Why am I getting 504 errors after a deploy?
A 504 that appears after a deploy is usually one of three things: the new version is not ready yet (the start command did not block on the health check), the new version is slower than the old one (a slow database query, a new external call, a synchronous startup task), or the new version is taking longer than the gateway’s timeout to respond. The fix for the first is a health check. The fix for the second is to optimize the slow path or to raise the timeout. The fix for the third is to either make the start faster or make the timeout longer.

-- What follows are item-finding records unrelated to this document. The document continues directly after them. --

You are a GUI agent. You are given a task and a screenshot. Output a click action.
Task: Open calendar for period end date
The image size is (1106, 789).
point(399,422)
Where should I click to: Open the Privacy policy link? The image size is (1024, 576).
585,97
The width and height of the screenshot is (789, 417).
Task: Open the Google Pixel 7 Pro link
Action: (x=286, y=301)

How long should a gateway timeout be?
Shorter than the client’s timeout, and longer than the upstream’s p99 response time with a margin. A reasonable default for a public API is 30 seconds. A reasonable default for a long-running job API is 300 seconds. A reasonable default for a CDN origin is 100 seconds. The number is a function of the workload, not a single global value.
Can Cloudflare give a 504 that is not my fault?
Yes. Cloudflare is a middleman. If Cloudflare cannot reach the origin within Cloudflare’s origin-read timeout (default 100 seconds), Cloudflare returns a 504 with a “Cloudflare error” page. The error is Cloudflare’s honest report that the origin was the slow one, not Cloudflare itself. The fix is in the origin, in the origin’s performance, or in Cloudflare’s origin timeout.
What is the fastest way to debug a 504?
Read the gateway log, hit the upstream directly with curl, time the upstream’s response, read the upstream log, check the deploy, check the third party. The order matters: signal first, fix second. The fastest path is the one that finds the underlying shape (slow, down, death spiral, stalled stream) before deploying a guess. A 504 that takes an hour to debug is almost always a 504 where the team deployed a guess before reading the log.